BEGIN Supplied data

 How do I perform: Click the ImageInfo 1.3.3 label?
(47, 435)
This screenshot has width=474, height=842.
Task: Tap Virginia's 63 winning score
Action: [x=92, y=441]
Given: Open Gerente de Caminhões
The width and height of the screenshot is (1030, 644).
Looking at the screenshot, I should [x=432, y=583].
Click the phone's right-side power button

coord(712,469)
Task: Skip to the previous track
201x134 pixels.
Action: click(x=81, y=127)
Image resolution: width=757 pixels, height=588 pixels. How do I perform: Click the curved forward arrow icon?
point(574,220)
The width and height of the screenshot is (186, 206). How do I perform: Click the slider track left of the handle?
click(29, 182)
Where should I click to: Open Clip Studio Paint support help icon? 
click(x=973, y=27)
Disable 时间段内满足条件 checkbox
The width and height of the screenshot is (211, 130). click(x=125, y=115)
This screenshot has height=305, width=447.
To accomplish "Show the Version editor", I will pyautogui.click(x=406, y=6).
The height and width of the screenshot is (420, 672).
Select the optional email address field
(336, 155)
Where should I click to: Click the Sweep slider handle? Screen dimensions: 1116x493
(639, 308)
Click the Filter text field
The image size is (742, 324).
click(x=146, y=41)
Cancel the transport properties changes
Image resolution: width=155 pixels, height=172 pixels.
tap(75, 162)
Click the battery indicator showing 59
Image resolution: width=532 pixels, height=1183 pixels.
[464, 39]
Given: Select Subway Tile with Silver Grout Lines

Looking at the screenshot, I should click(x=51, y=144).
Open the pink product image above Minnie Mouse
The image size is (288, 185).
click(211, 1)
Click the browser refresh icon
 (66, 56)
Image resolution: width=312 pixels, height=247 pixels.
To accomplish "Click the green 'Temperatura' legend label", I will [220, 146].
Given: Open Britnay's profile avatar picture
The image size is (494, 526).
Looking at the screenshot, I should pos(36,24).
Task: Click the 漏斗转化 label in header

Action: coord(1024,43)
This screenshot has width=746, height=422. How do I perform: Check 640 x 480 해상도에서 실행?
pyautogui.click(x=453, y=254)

END Supplied data

▸ Task instructions: Copy the lines of the records from the start through the line containing "Action: click(x=81, y=127)", both included.

▸ Task result:
 How do I perform: Click the ImageInfo 1.3.3 label?
(47, 435)
This screenshot has width=474, height=842.
Task: Tap Virginia's 63 winning score
Action: [x=92, y=441]
Given: Open Gerente de Caminhões
The width and height of the screenshot is (1030, 644).
Looking at the screenshot, I should [x=432, y=583].
Click the phone's right-side power button

coord(712,469)
Task: Skip to the previous track
201x134 pixels.
Action: click(x=81, y=127)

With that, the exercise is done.